Elk paneel bestaat uit een Titelbalk en één of meerdere gedeeltes voor inhoud. Werkbalk- en
Zijbalkpanelen delen veel functies. Bijvoorbeeld, de knoppen om tekst vet of cursief te maken
komen voor op de werkbalk Opmaak en in het gedeelte Teken van het paneel Eigenschappen van
de Zijbalk.
Sommige panelen bevatten een knop Meer opties en als u daarop klikt, opent een
dialoogvenster met een grotere keuze aan bewerkingsopties. Het geopende dialoogvenster
blokkeert het document voor bewerking tot dat het weer gesloten is.
De panelen worden hieronder beschreven:
• Eigenschappen: Bevat gereedschappen voor directe opmaak binnen het document.
Standaard worden de gereedschappen gescheiden in de volgende drie gedeeltes voor
tekstbewerking:
– Opmaakprofielen: Toont het opmaakprofiel van de positie van de cursor of voegt er
één toe. Maak of bewerk een opmaakprofiel.
– Teken: Bewerk tekst met lettertype, grootte, kleur, dikte, opmaak en spatiëring.
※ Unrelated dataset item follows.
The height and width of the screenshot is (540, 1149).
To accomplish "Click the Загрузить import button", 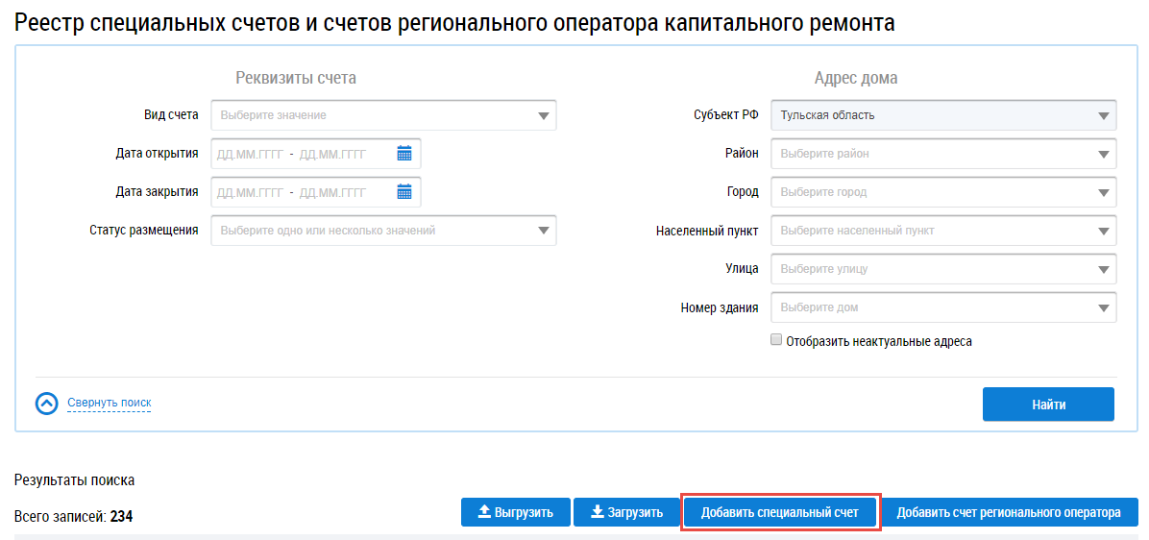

– Alinea: Maak de alinea op met uitlijning, opsommingslijsten, achtergrondkleur,
inspringing en spatiëring.
– Pagina: Maak de pagina op met oriëntatie, marges, grootte en aantal kolommen.
Als een afbeelding geselecteerd is, openen de volgende gedeeltes;
– Gebied: Pas de Transparantie of het Vullen aan van de achtergrond van de
afbeelding.
– Afbeelding: Pas de afbeelding aan op helderheid, contrast, kleurmodus en
transparantie.
– Positie en grootte: Pas de hoogte en breedte aan.